Quantum correlation effects on two successive measurements that are presented by non-commuting operators

TL;DR

This paper investigates how quantum correlation effects influence two successive measurements of non-commuting operators, revealing invariance properties and measurement strength dependencies through theoretical analysis and potential experiments.

Contribution

It provides a theoretical framework showing how measurement strength parameters affect outcomes of successive quantum measurements, especially distinguishing between commuting and non-commuting operators.

Findings

Average measurement results are invariant to measurement strength parameters.

For commuting operators, the mean value of B matches the strong measurement expectation.

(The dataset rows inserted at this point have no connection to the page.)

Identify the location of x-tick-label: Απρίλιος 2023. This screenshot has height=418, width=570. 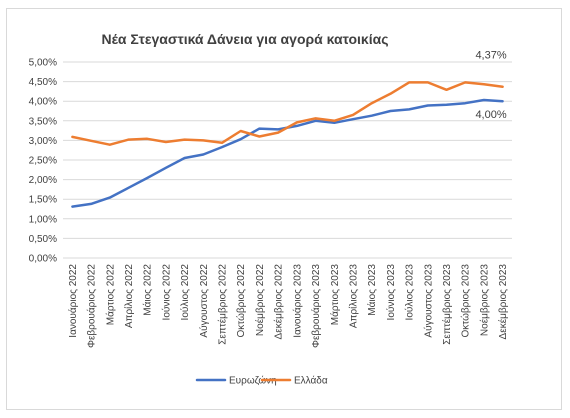
(353, 296).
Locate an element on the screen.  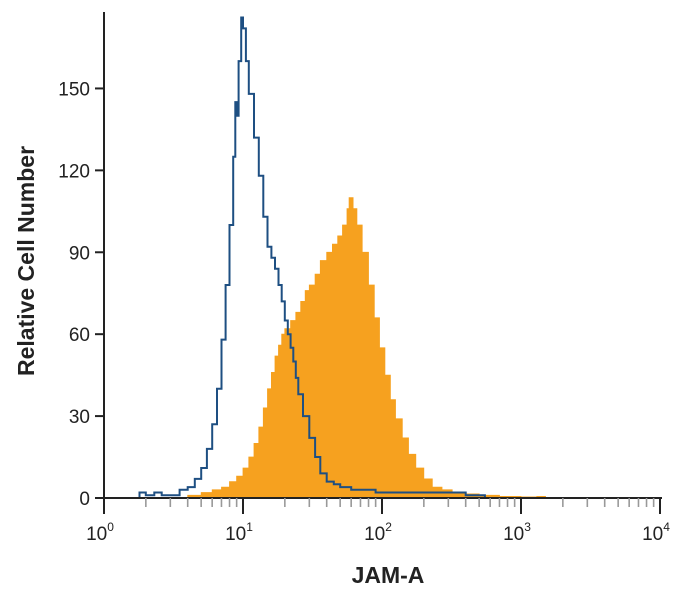
x-tick-label: 10¹ is located at coordinates (239, 532).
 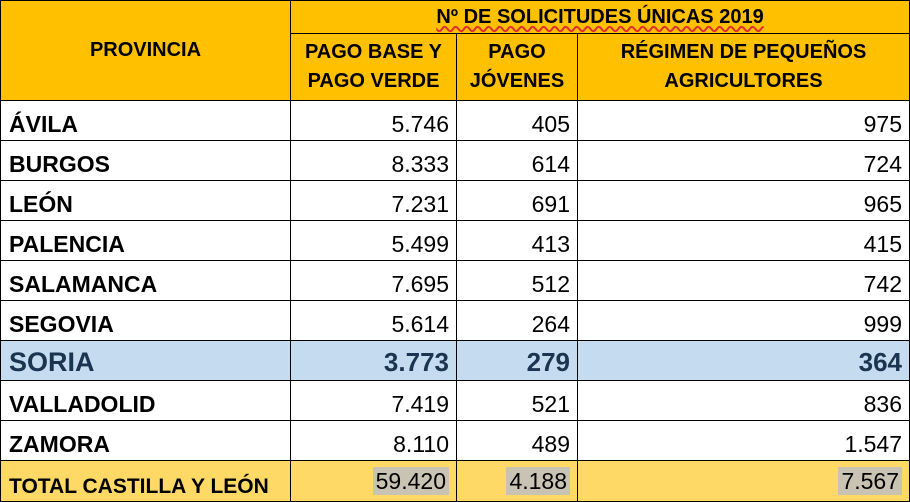 What do you see at coordinates (743, 320) in the screenshot?
I see `cell-regimen: 999` at bounding box center [743, 320].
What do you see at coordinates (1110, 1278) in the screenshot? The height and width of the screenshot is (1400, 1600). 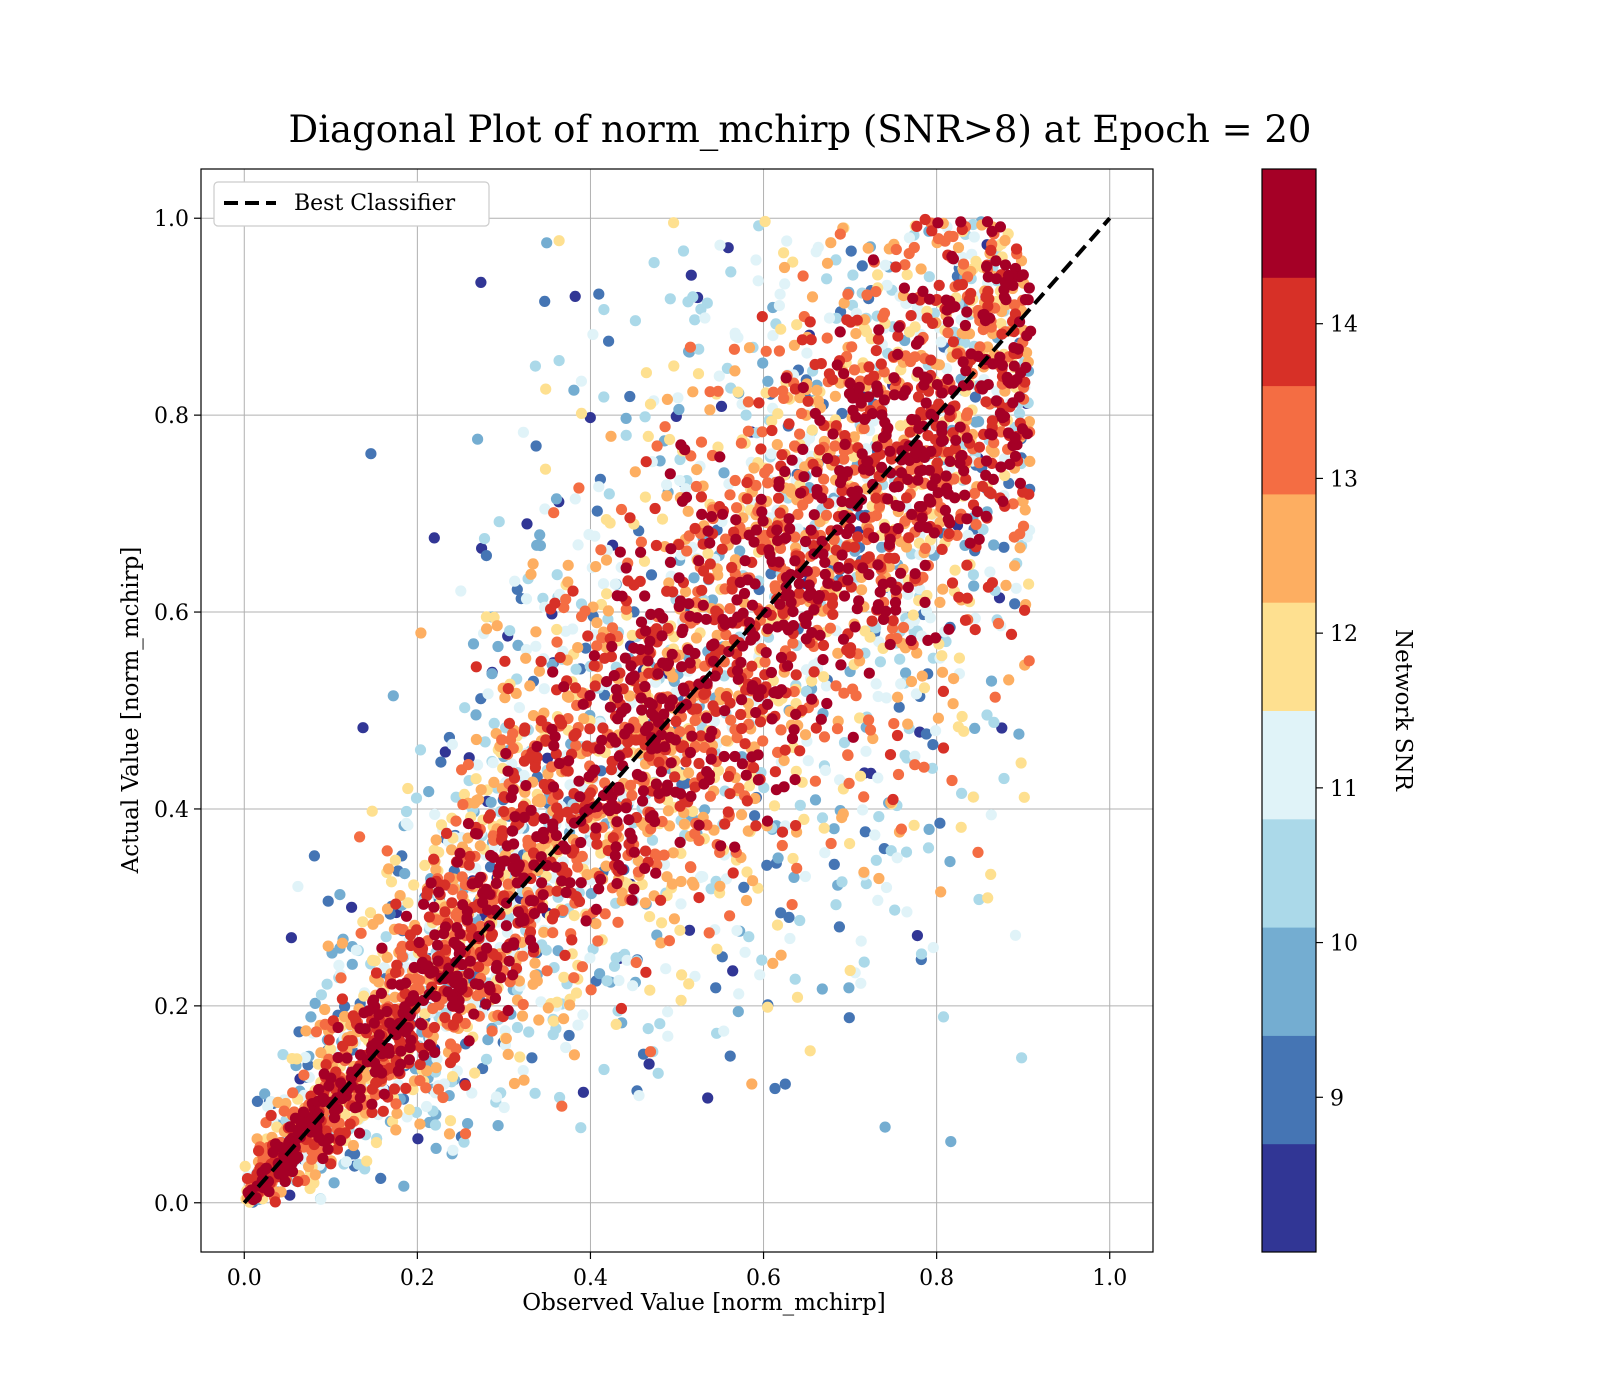 I see `x-tick-label: 1.0` at bounding box center [1110, 1278].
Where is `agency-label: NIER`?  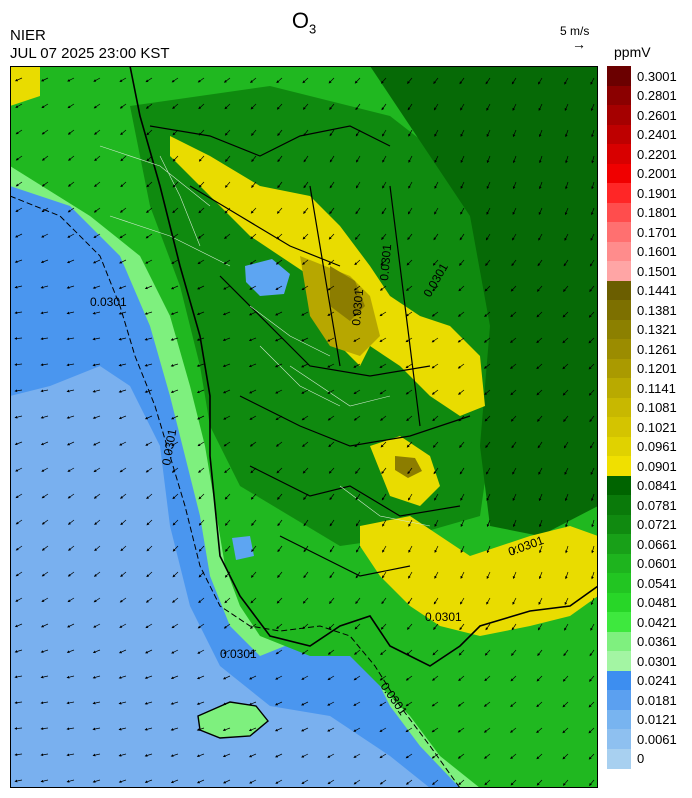
agency-label: NIER is located at coordinates (28, 36).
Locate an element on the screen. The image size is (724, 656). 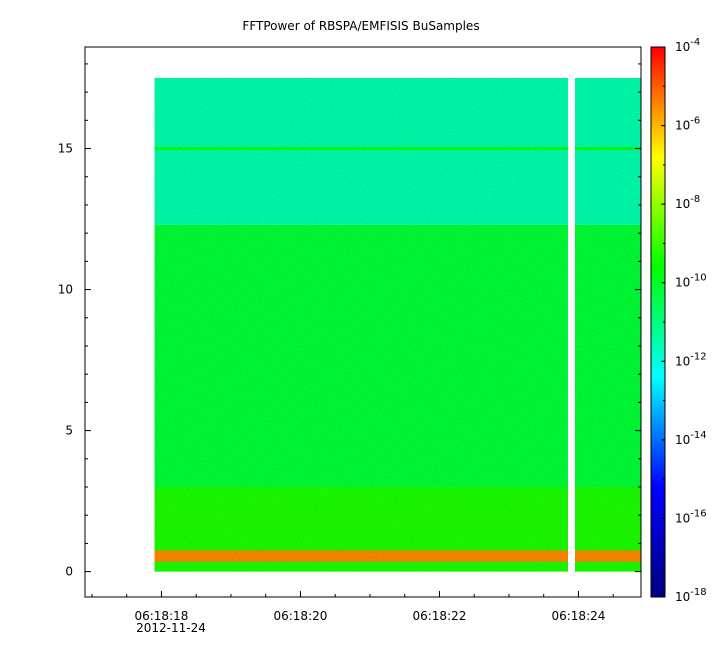
chart-title: FFTPower of RBSPA/EMFISIS BuSamples is located at coordinates (360, 26).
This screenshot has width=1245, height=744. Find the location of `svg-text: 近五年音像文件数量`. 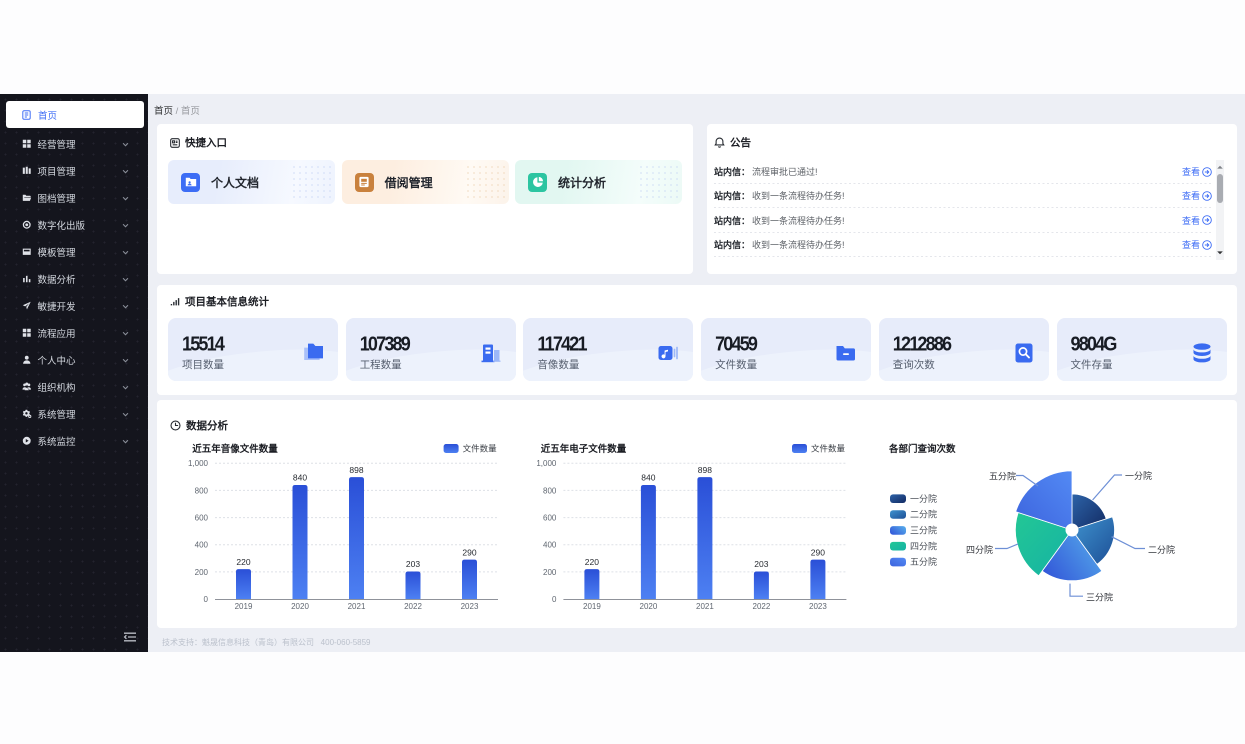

For non-commuting operators, the mean value of B depends on the measurement strength of A.

Abstract

Two measurements of $A$ and $B$ are carried out one after the other. The measurements of $A$ are controlled by the parameter $\lambda_A$ in the Kraus operator, where the measurements of $B$ are controlled by the parameter $\lambda_B$. Strong measurements imply that the parameters in the Kraus operators approach infinite large values while weak measurements are carried out when the parameters approach zero. Here we prove that by repeating on the two successive measurements of $A$ and $B$ then: (1) Average over all measurements of $A$ is invariant of the measurement strength parameters $\lambda_A$ and $\lambda_B$. It implies that all surprising results obtained in weak measurements of $A$ are washed out when the average is taken. (2) If the operators $\hat A$ and $\hat B$ commute then the mean value of $B$ as obtained by taking the average of the results for $B$ over all measurements is invariant of $\lambda_A$ and $\lambda_B$. Moreover it is exactly equal to the expectation value of $\hat B$ as expected for strong measurements of $B$. (3) If $\hat A$ and $\hat B$ do not commute \textit{and} another condition given in this paper is satisfied then the mean value of the results obtained for $B$ depends on the value of $\lambda_A$ and not on the value of $\lambda_B$. An illustrative possible experiment to show the effect of the strength of the measurements of A on the results obtained for the measurements of B is given.